That development also created the U.S. code Chattanooga prosecutors believe is applicable in the Honeycutt case: Any person convicted of a federal drug law must forfeit their proceeds. The code avoids the term profits so prosecutors don't have the "unreasonable burden" of proving net benefits from a drug conspiracy, the acting solicitor general wrote.
Meaning? A defendant has to surrender "all gross receipts" from the offense, according to the solicitor general's brief. "The dealer cannot escape forfeiture by using the proceeds to buy other property, such as a car or a house."
The problem is, the government cannot claim Terry Honeycutt actually "obtained" nearly $270,000 from the Brainerd Army Store, his legal team, including Georgia attorney Christopher Townley, argued in a response brief.

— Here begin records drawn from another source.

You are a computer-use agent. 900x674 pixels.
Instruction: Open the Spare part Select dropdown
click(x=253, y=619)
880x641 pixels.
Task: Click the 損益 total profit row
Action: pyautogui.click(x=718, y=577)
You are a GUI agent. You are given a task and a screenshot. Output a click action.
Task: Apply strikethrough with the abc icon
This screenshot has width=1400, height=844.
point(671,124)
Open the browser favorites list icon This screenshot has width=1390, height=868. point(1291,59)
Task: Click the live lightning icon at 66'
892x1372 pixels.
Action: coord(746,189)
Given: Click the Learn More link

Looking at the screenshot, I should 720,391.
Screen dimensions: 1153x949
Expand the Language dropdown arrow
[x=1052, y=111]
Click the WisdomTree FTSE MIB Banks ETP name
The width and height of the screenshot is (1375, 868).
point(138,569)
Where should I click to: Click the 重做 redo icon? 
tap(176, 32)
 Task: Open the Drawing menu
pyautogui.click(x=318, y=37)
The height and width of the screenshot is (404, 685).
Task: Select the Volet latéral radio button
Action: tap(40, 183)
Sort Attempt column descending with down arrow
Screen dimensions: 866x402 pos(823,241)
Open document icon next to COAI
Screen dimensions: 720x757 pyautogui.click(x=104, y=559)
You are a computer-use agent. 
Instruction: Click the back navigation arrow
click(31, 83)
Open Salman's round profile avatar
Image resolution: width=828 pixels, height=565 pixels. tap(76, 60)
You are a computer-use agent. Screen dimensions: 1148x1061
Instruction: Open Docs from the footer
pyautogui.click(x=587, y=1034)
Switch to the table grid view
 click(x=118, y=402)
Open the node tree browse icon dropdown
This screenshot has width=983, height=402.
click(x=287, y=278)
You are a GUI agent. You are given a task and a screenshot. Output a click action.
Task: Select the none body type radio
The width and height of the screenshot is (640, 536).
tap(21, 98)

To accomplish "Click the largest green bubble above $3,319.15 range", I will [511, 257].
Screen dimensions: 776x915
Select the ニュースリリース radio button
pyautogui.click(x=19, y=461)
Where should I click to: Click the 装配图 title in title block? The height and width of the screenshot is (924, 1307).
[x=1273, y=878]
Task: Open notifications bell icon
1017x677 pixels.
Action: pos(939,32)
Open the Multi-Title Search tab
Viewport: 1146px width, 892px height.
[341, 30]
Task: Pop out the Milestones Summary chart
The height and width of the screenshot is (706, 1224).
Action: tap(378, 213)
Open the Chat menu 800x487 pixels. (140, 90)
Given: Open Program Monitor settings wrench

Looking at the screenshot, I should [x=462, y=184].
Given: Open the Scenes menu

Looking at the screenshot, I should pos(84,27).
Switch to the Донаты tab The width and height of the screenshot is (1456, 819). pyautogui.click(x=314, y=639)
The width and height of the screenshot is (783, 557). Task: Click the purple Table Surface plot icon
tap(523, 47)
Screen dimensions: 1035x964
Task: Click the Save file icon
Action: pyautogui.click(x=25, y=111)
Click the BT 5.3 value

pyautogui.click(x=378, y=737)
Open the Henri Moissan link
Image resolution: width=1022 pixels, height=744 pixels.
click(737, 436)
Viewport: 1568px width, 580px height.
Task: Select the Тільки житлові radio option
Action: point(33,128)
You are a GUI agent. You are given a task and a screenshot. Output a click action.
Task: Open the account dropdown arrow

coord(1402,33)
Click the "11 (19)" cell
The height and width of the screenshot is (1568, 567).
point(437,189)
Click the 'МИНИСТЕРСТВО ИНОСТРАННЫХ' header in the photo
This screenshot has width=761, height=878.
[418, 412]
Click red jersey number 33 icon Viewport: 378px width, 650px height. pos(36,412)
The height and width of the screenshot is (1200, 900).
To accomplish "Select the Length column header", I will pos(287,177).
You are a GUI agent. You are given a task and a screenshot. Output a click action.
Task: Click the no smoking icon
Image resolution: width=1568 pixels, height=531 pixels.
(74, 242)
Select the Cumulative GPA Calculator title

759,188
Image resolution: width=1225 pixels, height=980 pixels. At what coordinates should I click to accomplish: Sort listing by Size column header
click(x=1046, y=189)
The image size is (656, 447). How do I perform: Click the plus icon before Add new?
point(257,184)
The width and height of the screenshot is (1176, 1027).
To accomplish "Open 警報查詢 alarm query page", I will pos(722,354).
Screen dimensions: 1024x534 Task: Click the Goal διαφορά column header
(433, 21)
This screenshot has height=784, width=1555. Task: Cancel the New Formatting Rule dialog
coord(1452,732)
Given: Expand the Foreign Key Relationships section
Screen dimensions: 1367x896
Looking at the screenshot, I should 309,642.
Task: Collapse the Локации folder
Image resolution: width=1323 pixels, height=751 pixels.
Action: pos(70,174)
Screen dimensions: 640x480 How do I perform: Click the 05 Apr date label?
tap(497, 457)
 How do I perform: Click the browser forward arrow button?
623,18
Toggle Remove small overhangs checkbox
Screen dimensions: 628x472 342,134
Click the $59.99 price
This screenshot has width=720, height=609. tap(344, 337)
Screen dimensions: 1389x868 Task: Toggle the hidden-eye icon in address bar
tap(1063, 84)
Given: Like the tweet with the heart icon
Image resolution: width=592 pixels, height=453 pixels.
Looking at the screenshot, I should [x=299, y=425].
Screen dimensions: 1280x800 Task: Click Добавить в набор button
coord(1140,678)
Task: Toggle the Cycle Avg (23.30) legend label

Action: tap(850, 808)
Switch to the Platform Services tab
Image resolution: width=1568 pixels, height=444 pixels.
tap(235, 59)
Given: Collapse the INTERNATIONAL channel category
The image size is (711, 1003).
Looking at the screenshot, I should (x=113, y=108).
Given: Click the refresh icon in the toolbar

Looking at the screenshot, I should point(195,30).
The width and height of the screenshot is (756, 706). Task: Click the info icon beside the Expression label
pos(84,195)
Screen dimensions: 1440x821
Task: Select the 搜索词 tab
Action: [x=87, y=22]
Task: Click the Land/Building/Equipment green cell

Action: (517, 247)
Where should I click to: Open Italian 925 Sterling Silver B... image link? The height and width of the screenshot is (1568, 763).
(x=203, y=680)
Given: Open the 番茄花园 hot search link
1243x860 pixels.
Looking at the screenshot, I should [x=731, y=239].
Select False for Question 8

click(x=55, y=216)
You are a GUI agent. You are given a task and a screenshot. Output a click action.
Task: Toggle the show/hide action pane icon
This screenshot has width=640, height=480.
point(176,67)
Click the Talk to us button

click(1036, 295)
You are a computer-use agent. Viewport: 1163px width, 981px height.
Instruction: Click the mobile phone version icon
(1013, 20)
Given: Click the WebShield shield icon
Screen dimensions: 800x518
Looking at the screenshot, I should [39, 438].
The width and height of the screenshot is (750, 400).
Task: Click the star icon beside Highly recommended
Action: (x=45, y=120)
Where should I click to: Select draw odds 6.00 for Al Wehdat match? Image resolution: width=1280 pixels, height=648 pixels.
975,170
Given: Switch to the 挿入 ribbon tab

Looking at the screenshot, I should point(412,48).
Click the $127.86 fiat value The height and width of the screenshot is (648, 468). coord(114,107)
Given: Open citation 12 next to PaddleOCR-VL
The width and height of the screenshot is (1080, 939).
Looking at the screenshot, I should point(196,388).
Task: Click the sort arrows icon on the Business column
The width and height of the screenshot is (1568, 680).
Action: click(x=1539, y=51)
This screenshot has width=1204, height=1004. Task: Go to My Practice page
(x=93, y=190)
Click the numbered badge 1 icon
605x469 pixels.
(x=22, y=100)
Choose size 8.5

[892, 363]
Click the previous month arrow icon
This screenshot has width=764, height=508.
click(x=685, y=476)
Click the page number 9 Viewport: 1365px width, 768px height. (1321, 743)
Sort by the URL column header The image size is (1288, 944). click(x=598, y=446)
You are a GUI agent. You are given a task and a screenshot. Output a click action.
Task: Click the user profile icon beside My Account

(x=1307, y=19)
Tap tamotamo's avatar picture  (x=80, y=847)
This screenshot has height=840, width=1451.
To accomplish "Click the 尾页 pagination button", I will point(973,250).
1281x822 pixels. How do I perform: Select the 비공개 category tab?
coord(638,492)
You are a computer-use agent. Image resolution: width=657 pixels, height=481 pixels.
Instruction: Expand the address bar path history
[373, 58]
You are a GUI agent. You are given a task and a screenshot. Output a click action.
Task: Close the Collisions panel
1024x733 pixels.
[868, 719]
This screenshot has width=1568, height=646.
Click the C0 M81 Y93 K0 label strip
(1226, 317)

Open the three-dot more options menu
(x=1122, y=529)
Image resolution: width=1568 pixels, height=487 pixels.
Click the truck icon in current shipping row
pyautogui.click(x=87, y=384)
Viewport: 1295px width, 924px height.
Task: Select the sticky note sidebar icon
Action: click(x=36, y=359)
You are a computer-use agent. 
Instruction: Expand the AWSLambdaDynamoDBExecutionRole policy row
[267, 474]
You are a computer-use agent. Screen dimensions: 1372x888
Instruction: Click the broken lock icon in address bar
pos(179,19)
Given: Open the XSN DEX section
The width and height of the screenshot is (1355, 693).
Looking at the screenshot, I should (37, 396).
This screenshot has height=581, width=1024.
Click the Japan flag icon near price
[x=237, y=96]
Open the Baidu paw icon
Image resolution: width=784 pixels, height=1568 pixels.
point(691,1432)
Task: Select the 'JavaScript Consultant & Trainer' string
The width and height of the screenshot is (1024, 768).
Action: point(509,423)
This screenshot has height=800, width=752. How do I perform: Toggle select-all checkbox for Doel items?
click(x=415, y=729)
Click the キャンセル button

"The government admitted [Honeycutt] 'did not have a controlling interest in the store' and did not 'benefit personally from the illegal sales' and relies on the supposed conspiracy-law rule that each co-conspirator 'becomes responsible for the acts of his co-conspirators,' like members of a lawful partnership,'" Honeycutt's attorneys wrote.
"The difference, however, is actual ownership. Partners own partnership shares, and thereby indirectly obtain property the partnership receives," they argued.
Townley said Tuesday his client will not appear because he's serving a 60-month sentence in federal prison in Manchester, Ky., on his 2014 drug conspiracy conviction. Terry Honeycutt's expected release date is June 4, 2018, according to the Federal Bureau of Prisons.
Little, from the SCOTUS website, offered a theory though: "I generally resist trying to predict the court's inclinations before argument is even heard. Still the textual argument for Honeycutt seems strong on this record."
Arguments will begin around 10:45 a.m.